Level I trauma center has plan in place for emergency situations

DETROIT – The number of people killed and injured in the Las Vegas shooting was staggering. So how did the University Medical Center in Nevada handle the incident?

The University Medical Center is Nevada's only Level I trauma center, but it turns out all trauma centers prepare for tragedies such as the one in Vegas.

Henry Ford Hospital in Detroit is a level one hospital, so the reality is they have to be ready for extreme situations. Staff members said they do drills to make sure they're ready, and they've done around 20 over the last few years.

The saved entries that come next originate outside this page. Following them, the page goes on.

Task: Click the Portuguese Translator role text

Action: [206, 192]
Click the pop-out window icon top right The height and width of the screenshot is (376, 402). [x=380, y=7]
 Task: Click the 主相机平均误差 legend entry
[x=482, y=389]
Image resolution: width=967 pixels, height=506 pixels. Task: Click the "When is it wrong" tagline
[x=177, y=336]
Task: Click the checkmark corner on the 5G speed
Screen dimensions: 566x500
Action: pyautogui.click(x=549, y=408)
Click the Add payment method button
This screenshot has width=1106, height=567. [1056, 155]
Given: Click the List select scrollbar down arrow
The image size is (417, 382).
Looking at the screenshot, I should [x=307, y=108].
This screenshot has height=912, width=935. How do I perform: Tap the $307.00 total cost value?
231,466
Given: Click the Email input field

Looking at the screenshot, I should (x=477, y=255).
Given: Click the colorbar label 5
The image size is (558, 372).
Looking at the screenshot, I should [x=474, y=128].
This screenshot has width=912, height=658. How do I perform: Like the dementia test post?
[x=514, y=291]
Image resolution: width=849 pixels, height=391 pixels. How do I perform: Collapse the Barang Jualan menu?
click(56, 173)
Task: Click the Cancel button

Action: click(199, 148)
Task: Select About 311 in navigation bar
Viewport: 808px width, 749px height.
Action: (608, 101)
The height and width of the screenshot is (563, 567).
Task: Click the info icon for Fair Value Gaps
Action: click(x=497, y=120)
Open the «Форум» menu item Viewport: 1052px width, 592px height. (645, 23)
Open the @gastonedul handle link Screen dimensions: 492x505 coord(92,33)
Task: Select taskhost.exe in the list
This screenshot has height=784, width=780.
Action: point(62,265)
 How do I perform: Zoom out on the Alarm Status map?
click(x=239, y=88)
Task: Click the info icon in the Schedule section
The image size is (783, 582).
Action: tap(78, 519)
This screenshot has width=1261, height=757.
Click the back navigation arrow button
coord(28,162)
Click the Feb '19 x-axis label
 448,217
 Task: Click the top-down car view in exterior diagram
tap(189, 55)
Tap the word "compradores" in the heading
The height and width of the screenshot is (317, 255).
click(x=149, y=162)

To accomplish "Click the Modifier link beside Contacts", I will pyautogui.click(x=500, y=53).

Doctors are always prepared for the worst, but Trauma Director Jeffrey Johnson said he's actually experienced the worst as a doctor in Colorado.

"At the Columbine High School, I took care of a couple patients with that, and as well as the Aurora theater shooting," Johnson said.

When he heard about the tragedy in Las Vegas, Johnson said it made him consider how Henry Ford Hospital should prepare.

"I thought about what we need to do here in Detroit to be ready for an event like this," Johnson said.

How can a hospital prepare for such a large number of injuries at once?

"We conduct a number of exercises every year," said John Snider, the emergency preparedness coordinator at Henry Ford.

Snider said they created a fluid plan for emergencies.

"At Henry Ford, our first thing will be to get the most information we can," Snider said. "(Then) we'll begin forming teams of nurses, scrub techs, surgeons and anesthesiologists, so before we get any patients at all, we already have those teams in place."

They also have a plan in place for communication.

"We have the overhead paging system," Johnson said. "We have the reverse 911, which can be utilized, and we have other pagers as well."

Johnson said doctors have to be able to separate their emotions in hectic situations.

"You have to continue to care for the people that you're taking care of, and you need to limit your emotions a little bit," Johnson said. "You have to sometimes make very hard decisions about what goes first and what goes second."

While the hospital staff at Henry Ford hopes to never experience a mass casualty event in Metro Detroit, they're ready for the worst-case scenario.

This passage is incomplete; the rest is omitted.